In partnership with evaluators from the Center for Complex Trauma at Icahn School of Medicine, the CTI is used as a case study to illuminate the process of leveraging community-research partnerships toward the development of learning communities, including challenges, solutions, and lessons learned along the way. This brief concludes with recommendations for program evaluators, community organizations, and other stakeholders interested in establishing innovative, trauma-informed learning communities using a CBPR framework for research-community partnerships. 

See our blog for a look at the role evaluation teams can play in creating these learning communities.

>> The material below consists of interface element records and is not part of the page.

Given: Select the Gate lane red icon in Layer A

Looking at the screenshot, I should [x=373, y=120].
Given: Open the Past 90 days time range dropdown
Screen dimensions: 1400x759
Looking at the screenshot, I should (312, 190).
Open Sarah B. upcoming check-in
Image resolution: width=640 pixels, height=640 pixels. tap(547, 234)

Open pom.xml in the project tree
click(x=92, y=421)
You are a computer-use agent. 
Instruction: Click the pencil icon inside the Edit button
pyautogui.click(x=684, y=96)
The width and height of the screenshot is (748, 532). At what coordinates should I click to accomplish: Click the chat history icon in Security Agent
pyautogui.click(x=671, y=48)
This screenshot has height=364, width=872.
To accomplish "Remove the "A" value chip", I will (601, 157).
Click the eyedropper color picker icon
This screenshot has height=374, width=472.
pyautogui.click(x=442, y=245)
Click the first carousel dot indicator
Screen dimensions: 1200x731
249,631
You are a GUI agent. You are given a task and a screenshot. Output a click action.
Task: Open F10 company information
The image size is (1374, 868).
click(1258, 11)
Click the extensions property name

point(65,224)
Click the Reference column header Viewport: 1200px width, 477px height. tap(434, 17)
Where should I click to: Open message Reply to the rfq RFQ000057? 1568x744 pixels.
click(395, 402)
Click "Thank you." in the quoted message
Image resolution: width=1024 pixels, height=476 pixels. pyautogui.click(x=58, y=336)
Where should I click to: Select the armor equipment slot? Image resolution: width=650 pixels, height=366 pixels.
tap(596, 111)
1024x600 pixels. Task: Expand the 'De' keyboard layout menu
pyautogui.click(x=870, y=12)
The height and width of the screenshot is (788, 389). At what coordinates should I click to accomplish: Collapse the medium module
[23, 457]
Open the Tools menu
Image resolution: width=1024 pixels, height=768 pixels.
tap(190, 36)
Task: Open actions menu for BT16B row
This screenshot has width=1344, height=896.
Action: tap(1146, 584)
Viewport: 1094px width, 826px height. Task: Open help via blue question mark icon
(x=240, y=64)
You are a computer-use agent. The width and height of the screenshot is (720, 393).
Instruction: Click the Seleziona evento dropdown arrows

ABOUT THE CRIMINAL JUSTICE INVESTMENT INITIATIVE

Under former Manhattan District Attorney Cy R. Vance, Jr., the Manhattan District Attorney’s Office created the Criminal Justice Investment Initiative (CJII) in order to use $250 million seized in international financial crime prosecutions to invest in transformative projects that will improve public safety, prevent crime, and promote a fair and efficient justice system. CJII is a first-of-its-kind effort to support innovative community projects that fill critical gaps and needs in New York City’s criminal legal system infrastructure.

CJII focuses on three investment areas—crime prevention, diversion and reentry, and supports for survivors of crime. The CUNY Institute for State & Local Governance manages and provides technical assistance to CJII contractors, and conducts oversight and performance measurement throughout the lifetime of the initiative.